DATASET RECORDS: Begin

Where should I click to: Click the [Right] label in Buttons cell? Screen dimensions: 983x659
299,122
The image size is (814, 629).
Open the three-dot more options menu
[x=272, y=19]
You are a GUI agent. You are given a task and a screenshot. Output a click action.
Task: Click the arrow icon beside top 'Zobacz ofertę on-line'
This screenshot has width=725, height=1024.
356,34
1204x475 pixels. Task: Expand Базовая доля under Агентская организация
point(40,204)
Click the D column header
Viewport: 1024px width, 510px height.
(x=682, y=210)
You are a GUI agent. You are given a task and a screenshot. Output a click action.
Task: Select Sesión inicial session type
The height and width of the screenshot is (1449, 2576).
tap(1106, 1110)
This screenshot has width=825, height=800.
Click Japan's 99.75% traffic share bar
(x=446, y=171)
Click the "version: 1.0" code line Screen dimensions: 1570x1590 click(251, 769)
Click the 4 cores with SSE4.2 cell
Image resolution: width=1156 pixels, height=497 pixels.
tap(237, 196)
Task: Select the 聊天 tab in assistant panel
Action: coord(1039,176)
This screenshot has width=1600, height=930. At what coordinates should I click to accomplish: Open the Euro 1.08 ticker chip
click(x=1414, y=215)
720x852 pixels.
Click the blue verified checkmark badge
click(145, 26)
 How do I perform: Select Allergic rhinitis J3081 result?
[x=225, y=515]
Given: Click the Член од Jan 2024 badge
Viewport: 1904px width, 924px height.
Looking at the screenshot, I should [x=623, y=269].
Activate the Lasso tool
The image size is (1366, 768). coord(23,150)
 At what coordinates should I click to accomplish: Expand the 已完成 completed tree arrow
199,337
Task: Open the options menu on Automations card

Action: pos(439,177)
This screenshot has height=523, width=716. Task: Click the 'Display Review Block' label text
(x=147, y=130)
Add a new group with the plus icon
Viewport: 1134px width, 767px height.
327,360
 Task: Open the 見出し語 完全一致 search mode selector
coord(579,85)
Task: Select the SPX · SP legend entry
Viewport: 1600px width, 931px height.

DATASET RECORDS: End

■ EXERCISE INSTRUCTIONS
Each of the records should be written out again, exactly as it reads.

■ OUTPUT BELOW
Where should I click to: Click the [Right] label in Buttons cell? Screen dimensions: 983x659
299,122
The image size is (814, 629).
Open the three-dot more options menu
[x=272, y=19]
You are a GUI agent. You are given a task and a screenshot. Output a click action.
Task: Click the arrow icon beside top 'Zobacz ofertę on-line'
This screenshot has width=725, height=1024.
356,34
1204x475 pixels. Task: Expand Базовая доля under Агентская организация
point(40,204)
Click the D column header
Viewport: 1024px width, 510px height.
(x=682, y=210)
You are a GUI agent. You are given a task and a screenshot. Output a click action.
Task: Select Sesión inicial session type
The height and width of the screenshot is (1449, 2576).
tap(1106, 1110)
This screenshot has width=825, height=800.
Click Japan's 99.75% traffic share bar
(x=446, y=171)
Click the "version: 1.0" code line Screen dimensions: 1570x1590 click(251, 769)
Click the 4 cores with SSE4.2 cell
Image resolution: width=1156 pixels, height=497 pixels.
tap(237, 196)
Task: Select the 聊天 tab in assistant panel
Action: coord(1039,176)
This screenshot has width=1600, height=930. At what coordinates should I click to accomplish: Open the Euro 1.08 ticker chip
click(x=1414, y=215)
720x852 pixels.
Click the blue verified checkmark badge
click(145, 26)
 How do I perform: Select Allergic rhinitis J3081 result?
[x=225, y=515]
Given: Click the Член од Jan 2024 badge
Viewport: 1904px width, 924px height.
Looking at the screenshot, I should [x=623, y=269].
Activate the Lasso tool
The image size is (1366, 768). coord(23,150)
 At what coordinates should I click to accomplish: Expand the 已完成 completed tree arrow
199,337
Task: Open the options menu on Automations card

Action: pos(439,177)
This screenshot has height=523, width=716. Task: Click the 'Display Review Block' label text
(x=147, y=130)
Add a new group with the plus icon
Viewport: 1134px width, 767px height.
327,360
 Task: Open the 見出し語 完全一致 search mode selector
coord(579,85)
Task: Select the SPX · SP legend entry
Viewport: 1600px width, 931px height.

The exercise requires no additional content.